We should have the following raw data files:

In [None]:
%%bash

tree data

#### Visualization

Visualize the first few lines of the FASTQ files to understand the structure of the reads and where the barcodes and UMIs are located.

##### Utility functions

In [None]:
def fastq_generator(filename):
    with gzip.open(filename, 'rt') if Path(filename).suffix=='.gz' else open(filename, 'rt') as fh:
        while True:
            lines = [fh.readline().strip() for _ in range(4)]
            if not lines[0]:  # EOF
                break
            yield lines

def fastq_multigen(filenames):
    nfiles = len(filenames)
    if bool(re.search(r'_([RI][\d])_?', filenames[0])):
        rnums = [re.search(r'_([RI][\d])_?', _).group(1) for _ in filenames]
    else:
        rnums = [re.search(r'_([\d]).fastq', _).group(1) for _ in filenames]
        rnums = [f'R{_}' for _ in rnums]

    for reads in zip(*[fastq_generator(fn) for fn in filenames]):
        ret = {}
        readid = [_[0].split()[0] for _ in reads]
        if all(_==readid[0] for _ in readid):
            ret['readid'] = readid[0]
        else:
            print("WARNING: readids don't match {readid}")
            ret['readid'] = readid[0]

        for rn,read in zip(rnums, reads):
            ret[rn] = {'seq': read[1], 'qual': read[3]}

        yield ret
    return


def revcomp(s):
    cmap = dict(zip('ATCGN<>','TAGCN><'))
    if s.startswith('[') and s.endswith(']'):
        s = s[1:-1]
        s = ''.join(cmap.get(_,_) for _ in s[::-1])
        return f"[{s}]"
    return ''.join(cmap.get(_,_) for _ in s[::-1])

def rev(s):
    rmap = dict(zip('<>','><'))
    s = ''.join(rmap.get(_,_) for _ in s)
    if s.startswith('[') and s.endswith(']'):
        s = s[1:-1]
        s = s[::-1]
        return f"[{s}]"
    return s[::-1]

def comp(s):
    cmap = dict(zip('ATCGN','TAGCN'))
    return ''.join(cmap.get(_,_) for _ in s)

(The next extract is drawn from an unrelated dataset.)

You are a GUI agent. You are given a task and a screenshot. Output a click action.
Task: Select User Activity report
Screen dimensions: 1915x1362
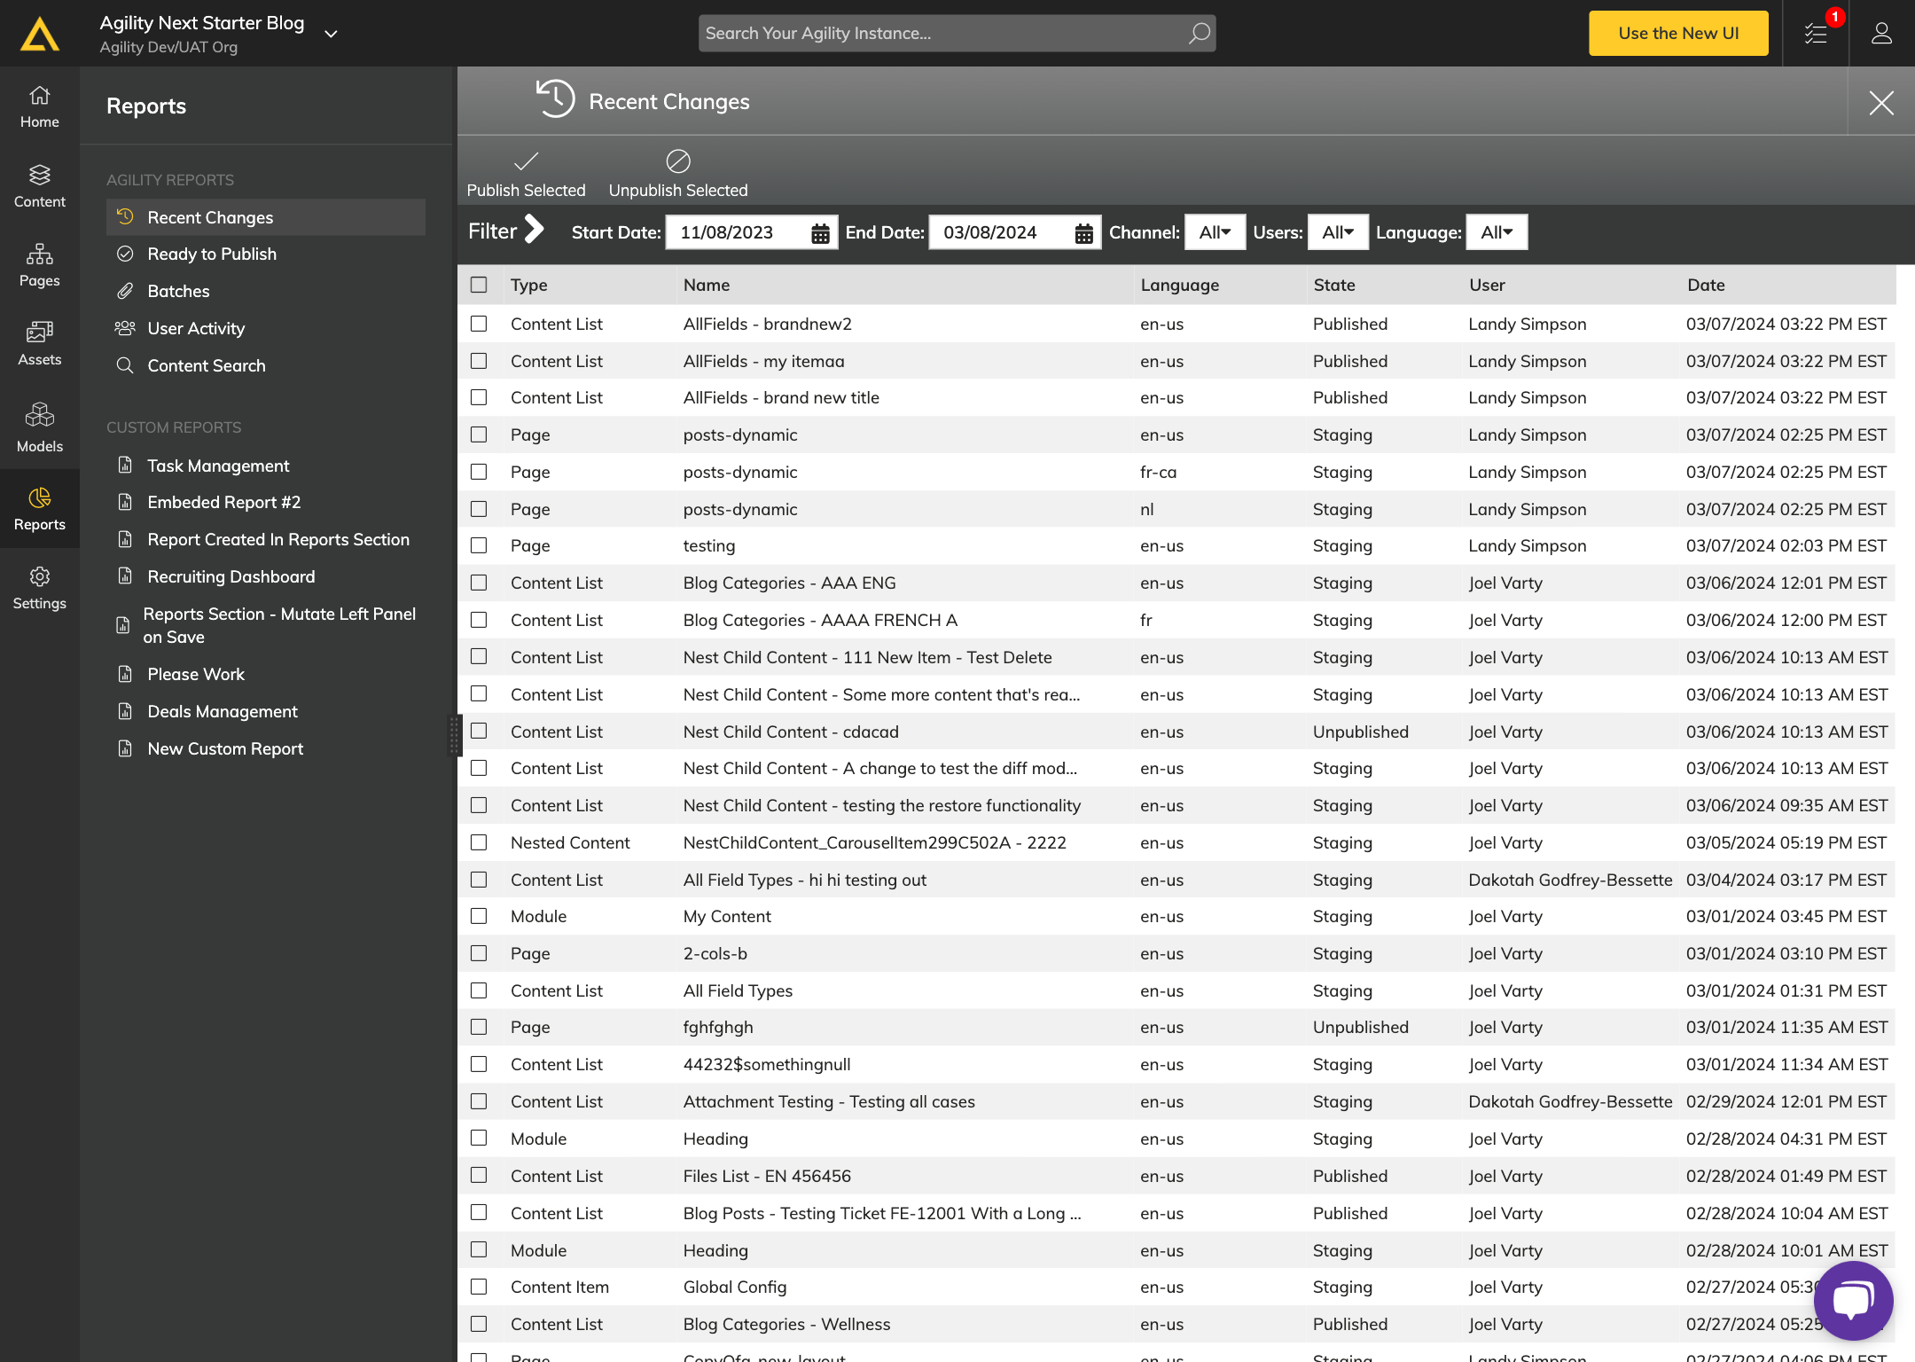196,329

def fastq_visualizer(rdict):
    ret = rdict.get('readid', "[readid]")
    ret += '\n'
    # I1 = i7, I2 = i5
    if 'I1' in rdict:
        i7seq, i7qual = f"[{rdict['I1']['seq']}]", f"[{rdict['I1']['qual']}]"
    else:
        i7seq, i7qual = '[>>> i7 >>>]', '[>>> i7 >>>]'

    if 'I2' in rdict:
        i5seq, i5qual = f"[{rdict['I2']['seq']}]", f"[{rdict['I2']['qual']}]"
    else:
        i5seq, i5qual = '[>>> i5 >>>]', '[>>> i5 >>>]'

    if 'R1' in rdict:
        r1seq, r1qual = rdict['R1']['seq'], rdict['R1']['qual']
    else:
        r1seq, r1qual = '[>>> R1 >>>]', '[>>> R1 >>>]'

    if 'R2' in rdict:
        r2seq, r2qual = rdict['R2']['seq'], rdict['R2']['qual']
    else:
        r2seq, r2qual = '[>>> R2 >>>]', '[>>> R2 >>>]'

    fwd_seq = f'{i7seq}{r1seq}...{revcomp(r2seq)}{revcomp(i5seq)}'
    rev_seq = f'{comp(i7seq)}{comp(r1seq)}...{rev(r2seq)}{rev(i5seq)}'
    ret += f"5' - {fwd_seq} - 3'\n"
    ret += f"3' - {rev_seq} - 5'\n"
    return rev_seq


### Hands on:

`fastq_multigen` takes a list of files and returns a generator that yields a dictionary for each sequence.
The keys of the dictionary are `readid`, `R1`, `R2`, and optionally `I1` and `I2`.
The value for `readid` is the read ID.
The values for `R1`, `R2`, `I1` and `I2` are dictionaries with keys `seq` and `qual` with the respective values.

1. Use the functions above to explore some of the data files.
2. Identify where the cell barcode and UMI are



#### Hands-on example

In [None]:
# load files for one illumina run
miter = fastq_multigen([
    'data/500_PBMC_3p_LT_Chromium_X_fastqs/500_PBMC_3p_LT_Chromium_X_S4_L003_I1_001.fastq.gz',
    'data/500_PBMC_3p_LT_Chromium_X_fastqs/500_PBMC_3p_LT_Chromium_X_S4_L003_I2_001.fastq.gz',
    'data/500_PBMC_3p_LT_Chromium_X_fastqs/500_PBMC_3p_LT_Chromium_X_S4_L003_R1_001.fastq.gz',
    'data/500_PBMC_3p_LT_Chromium_X_fastqs/500_PBMC_3p_LT_Chromium_X_S4_L003_R2_001.fastq.gz',
])

# look at the first read
rdict = next(miter)
rdict

In [None]:
print(fastq_visualizer(rdict))

### umi-tools

_Note: the command is `umi_tools` (with an underscore) but the documentation and program name is `UMI-tools` (with a hyphen)_

##### Citation:

Smith, T., Heger, A., and Sudbery, I. (2017). UMI-tools: modeling sequencing errors in Unique Molecular Identifiers to improve quantification accuracy. Genome Res. 27, 491–499. https://doi.org/10.1101/gr.209601.116.



In [None]:
%%bash

umi_tools --help

### Questions:

1. What files do we use as input for umi-tools
2. What additional information do we need to run umi-tools effectively?